Mais retour en 1960. Cette année-là, le Festival de Cannes est le lieu de deux scandales de nature différente : celui, moral, de La Dolce Vita de Fellini (comment oser décrire comme dépravée la haute société romaine ?), et celui, esthétique, presque plus violent, de L’Avventura, ses “trous” et la déconstruction de son récit. Une bonne part de la critique internationale insulta littéralement Antonioni, l’accusant à la fois de vouloir faire le malin, le maniériste, et de trahir le spectacle et l’histoire.
Ses adversaires lui reprochent encore aujourd’hui d’avoir bâti des films aux plans longs et silencieux, pleins de non-dits, pour dissimuler la pauvreté de ses récits de roman-photo – comme si c’était une insulte… Tout est dans cette alternative : l’austère Antonioni est-il un génie, un inventeur de formes, ou juste un cinéaste qui a suivi les mouvements de son temps, y compris dans ce qu’ils ont de plus populaire (le roman noir ou psychologique, l’engagement politique dans les années 70) ? On a envie de répondre : ce n’est pas incompatible.
Un film comme un songe
Comme dans les premiers romans de Modiano, il y a d’abord le brouillard dans la vie de Michelangelo Antonioni, jeune homme contemplatif un peu perdu. Il est de Ferrare, petite ville bourgeoise du Nord entre Padoue et Bologne.

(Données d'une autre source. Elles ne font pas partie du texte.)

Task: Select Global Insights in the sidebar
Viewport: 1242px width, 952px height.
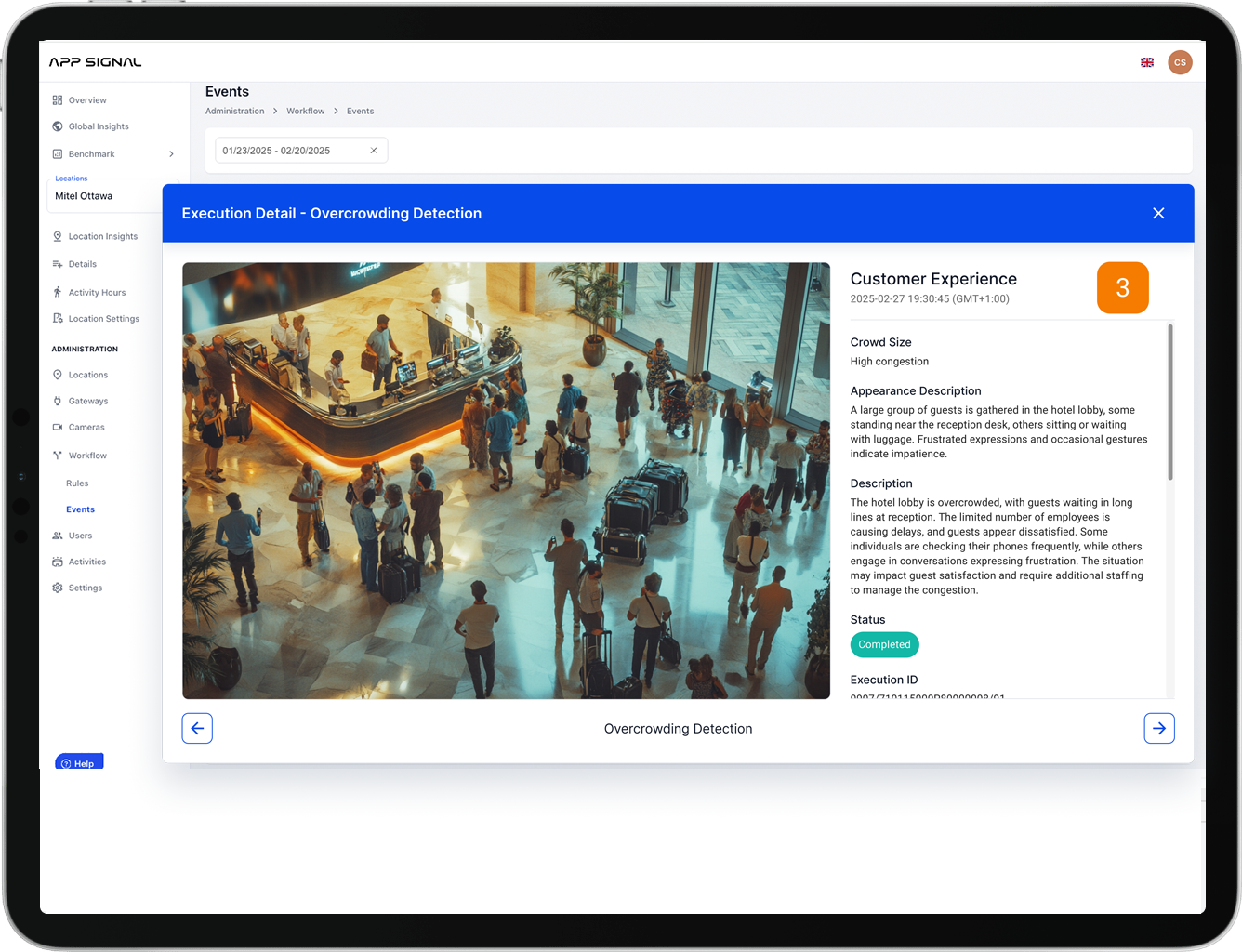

C’est la plaine du Pô, les ruelles sont caillouteuses, les rues à arcades semblent parfois partir vers l’infini, créant une atmosphère étrange, ésotérique, cosmogonique mais aussi ouverte sur un imaginaire sans limites.
Très tôt, il s’intéresse au dessin, à l’art, aux beaux-arts, à leur fabrication, à la technique, au cinéma. Il écrit des critiques dans un journal local. Il monte à Rome étudier le septième art. Dans le cinéma très (néo)réaliste qui va éclore à la fin de la guerre (De Sica, Rossellini), ou dans le cinéma plus industriel et commercial, il dénote dès son premier film, un documentaire, Les Gens du Pô. Comme un songe. Antonioni a peut-être été de tous les grands cinéastes novateurs et modernes du XXe siècle le premier artiste d’entre eux, le plus poète, celui qui laisse le plus entrer l’imaginaire dans l’image.

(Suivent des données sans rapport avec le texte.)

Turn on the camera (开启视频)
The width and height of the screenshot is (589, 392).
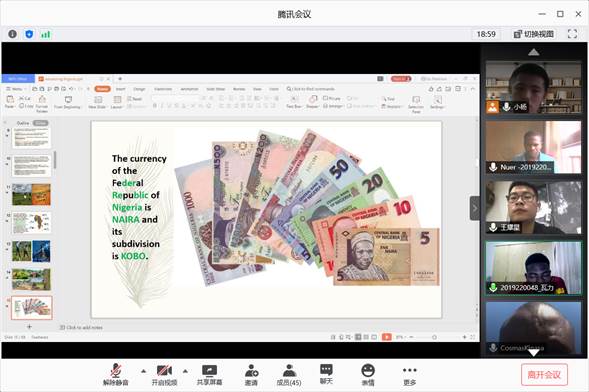(164, 375)
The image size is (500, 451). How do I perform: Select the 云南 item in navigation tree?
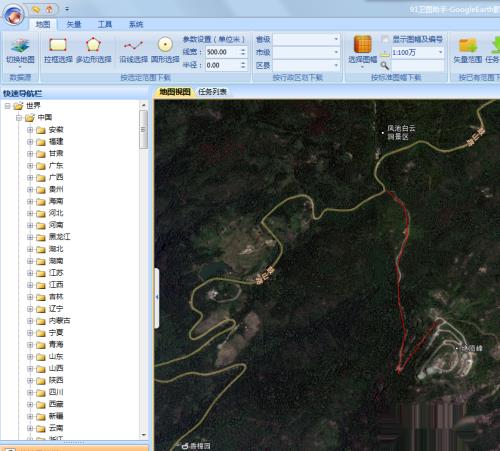pos(56,428)
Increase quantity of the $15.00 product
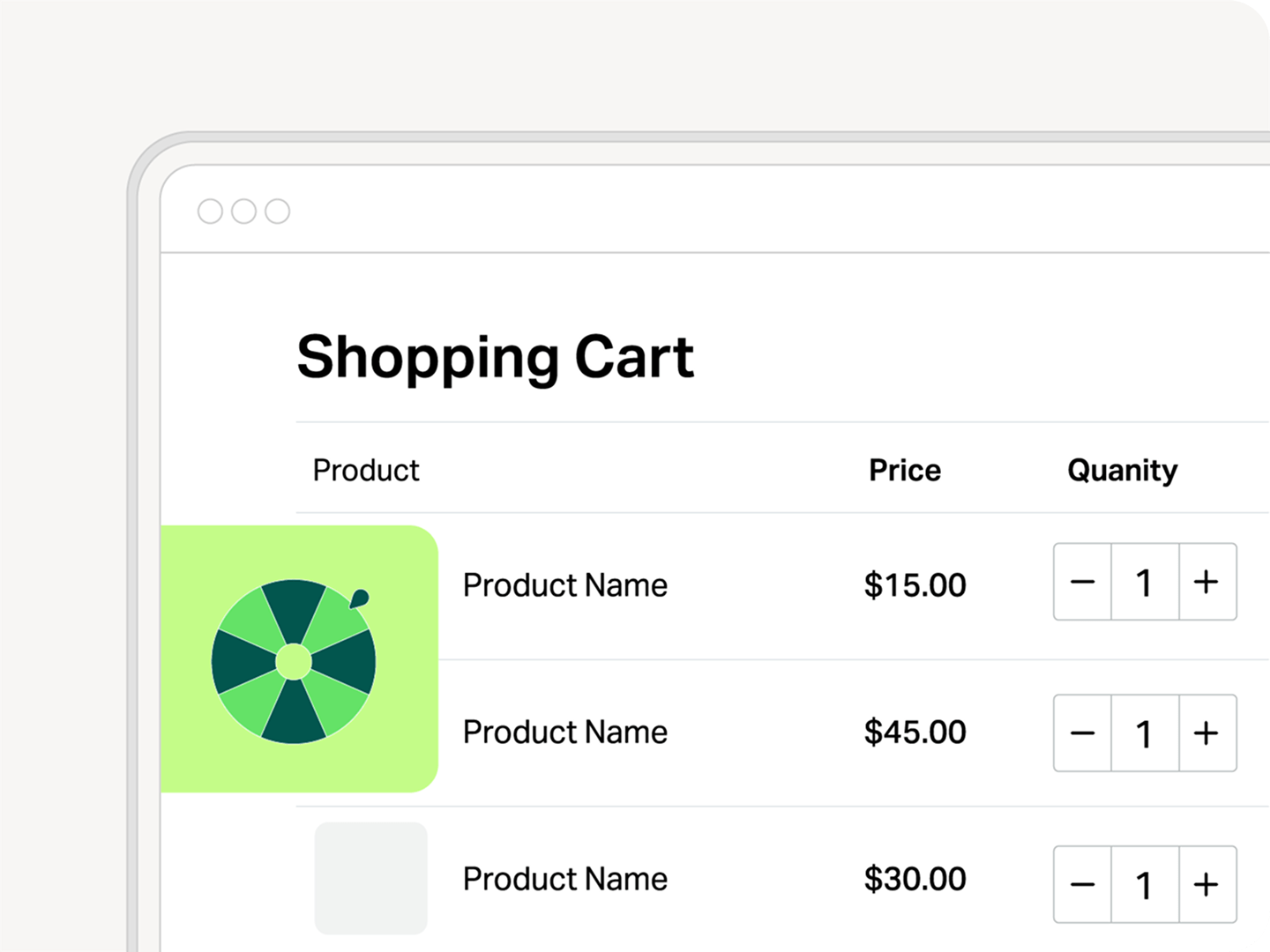The image size is (1270, 952). 1206,582
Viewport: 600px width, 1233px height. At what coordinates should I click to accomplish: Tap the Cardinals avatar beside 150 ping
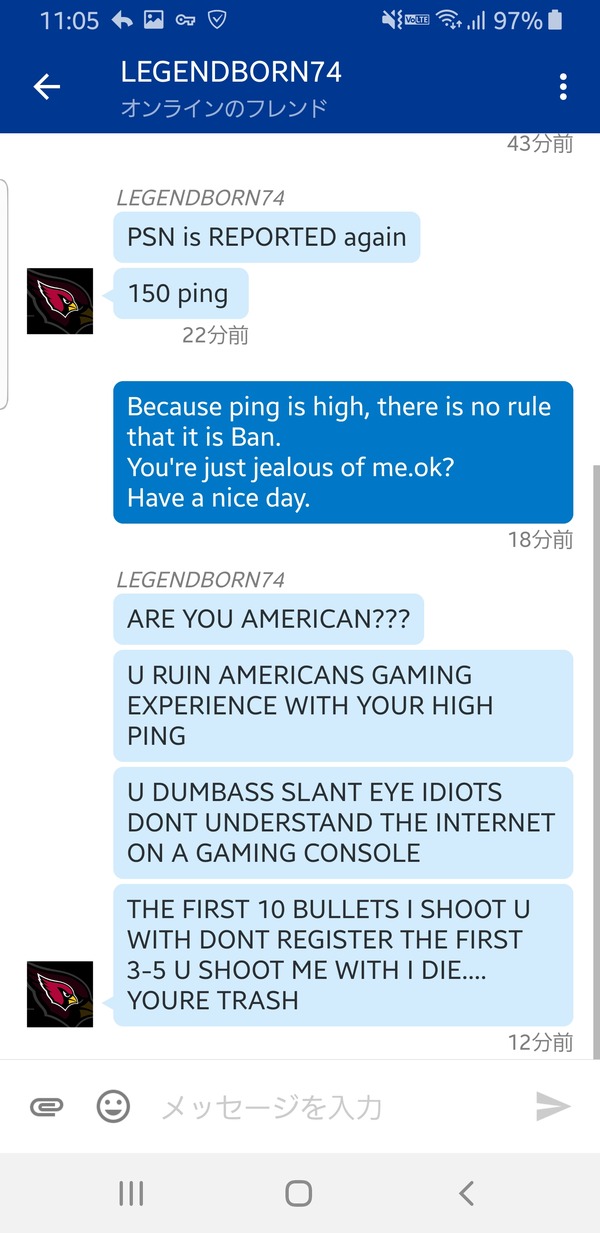point(60,301)
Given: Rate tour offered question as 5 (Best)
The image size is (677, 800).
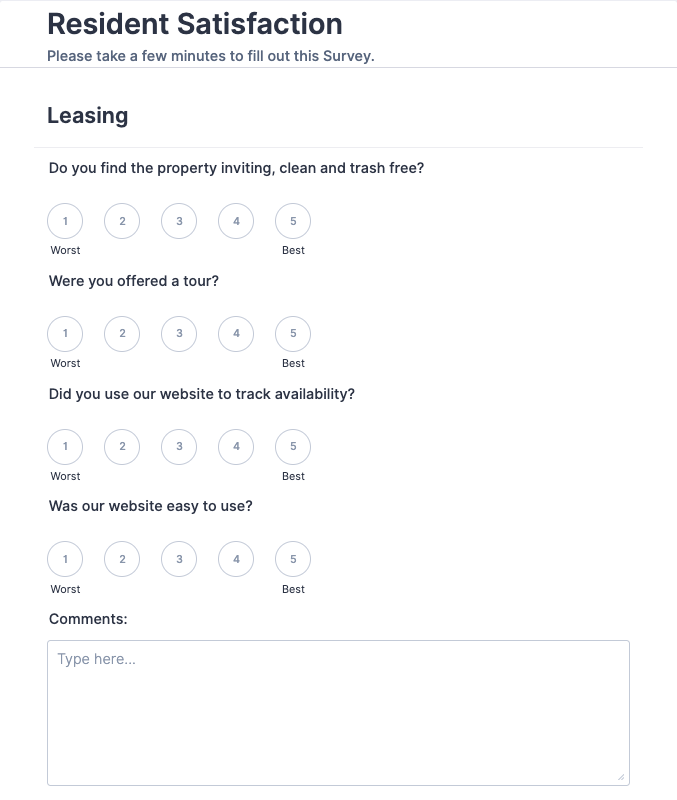Looking at the screenshot, I should (293, 334).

Il filme avec son idiosyncrasie, son génie propre, dans un geste artistique qui consiste à se déporter du centre d’intérêt, à se déplacer très vite du champ vers le hors-champ (ce qu’on ne voit pas à l’image). Les creux plutôt que les bosses. Antonioni a pourtant filmé son temps, dit-on souvent, et c’est vrai, mais en prenant rapidement ses distances avec lui, dans les coulisses : Blow-up, un film sur le Swinging London ? On le voit à peine, mais on le sent comme jamais. Zabriskie Point, sur les révoltes étudiantes aux Etats-Unis ? Oui, mais les deux amoureux partent très vite dans le désert, loin des facs, et tout se termine dans une explosion éjaculatoire à la fois nihiliste et pollockienne, l’art à la mode de son temps.

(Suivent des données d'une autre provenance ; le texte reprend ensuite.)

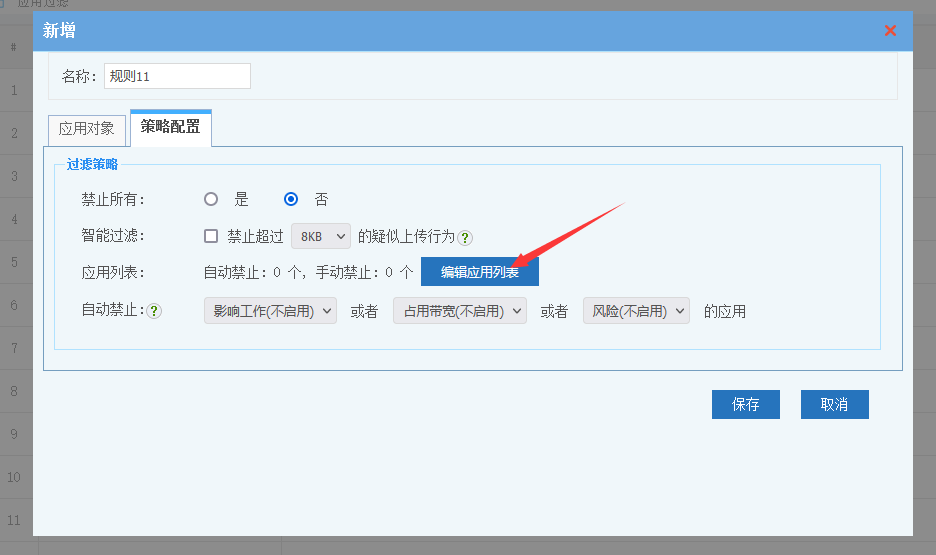This screenshot has width=936, height=555.
Task: Enable the 禁止超过 smart filter checkbox
Action: [211, 237]
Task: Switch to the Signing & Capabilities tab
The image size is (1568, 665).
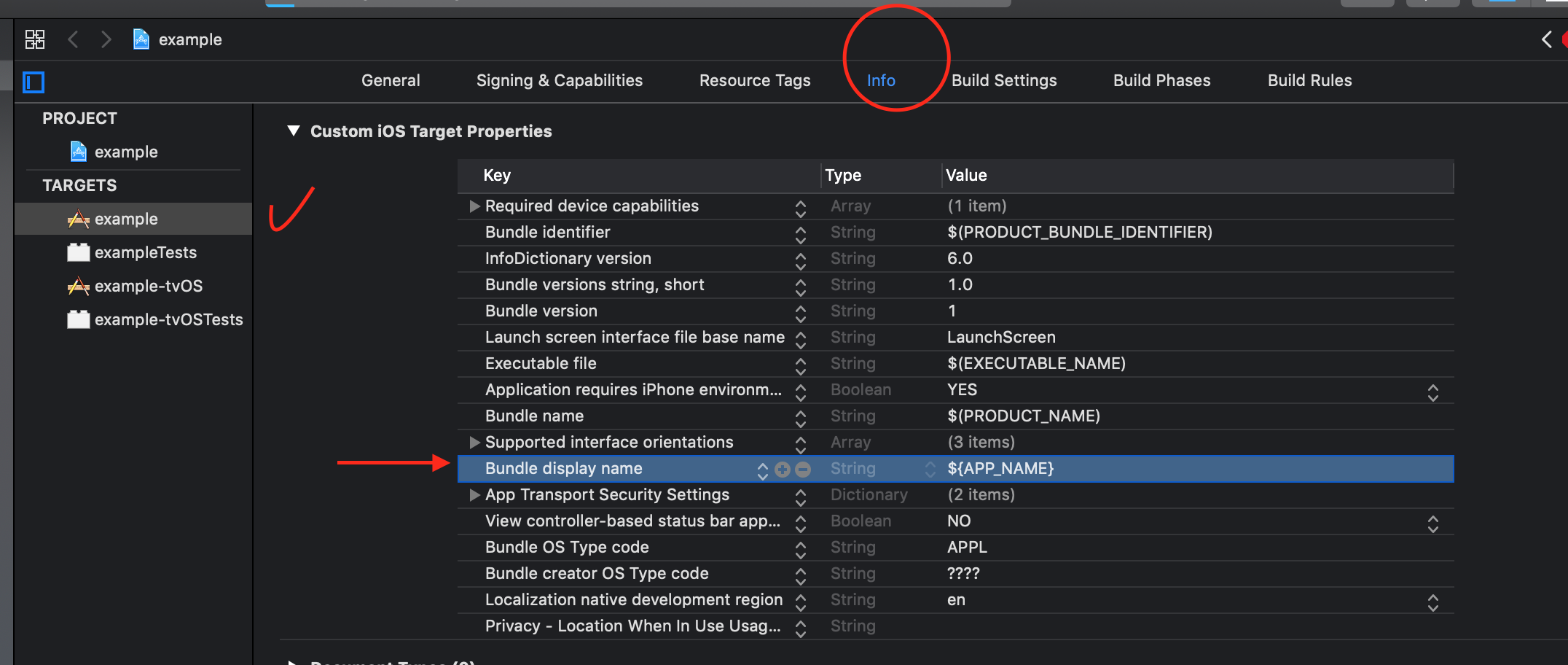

Des récits qui dériveront vers le néant
Le travail graphique, la pratique de la peinture ont toujours nourri Antonioni – qui surveillait de très près le travail sur les affiches de ses films (la Païni’s expo le montre fort bien). Il mit au point une technique toute personnelle : peindre des montagnes, les photographier, les agrandir énormément, y voir des reflets et des dégradés de couleur inattendus, et repeindre dessus. Antonioni zoome constamment sur la réalité, comme le photographe de Blow-up finit par découvrir, à force d’agrandir l’un de ses clichés au tirage, qu’un crime a été commis sous ses yeux sans qu’il le voie. Antonioni est le cinéaste de la pulsion microscopique, qui zoome sur un cliché pour dévoiler autre chose qu’un “cliché”, justement. Qui préfère regarder le maître nageur qui ne bouge pas pendant des heures plutôt que le moment où il va sauver quelqu’un. La vraie vie est dans le non-événement.
Comme chez Modiano encore, il y a des mystères, des faux suspenses, des complots et des enquêtes de film noir (Chronique d’un amour, Profession : reporter, Identification d’une femme) dont l’élucidation n’est qu’un prétexte. Un malaise. Il aime décentrer les plans, pourtant sans excès optique. Une angoisse sourd. Quel crime a été commis derrière ces arcades à la Chirico – les arcades, le lieu du mystère de l’Annonciation dans les grands tableaux de la Renaissance ? Sans doute aucun, pas même religieux (ici, Dieu est mort sans espoir de résurrection). Antonioni a lu Henry James, est le contemporain de Julio Cortázar (dont une nouvelle, Les Fils de la Vierge, lui inspire très librement Blow-up). Il va progressivement faire dériver ses récits vers le néant. D’enjeux pseudo-policiers (des disparitions), il va tirer des images sur ce qui se passe à côté. Sur les aléas, les perturbations un peu psychologiques et très métaphysiques de ces mystères et de ces malaises humains insondables, dont l’architecture, la mode (vêtements, maquillage) et le design du temps (les immeubles d’affaires milanais de La Nuit ou la Bourse de L’Eclipse) semblent être à la fois le reflet ET la cause. Le boom économique plonge les individus dans des univers tangibles et des quotidiens perturbants, voire pathogènes (Le Désert rouge).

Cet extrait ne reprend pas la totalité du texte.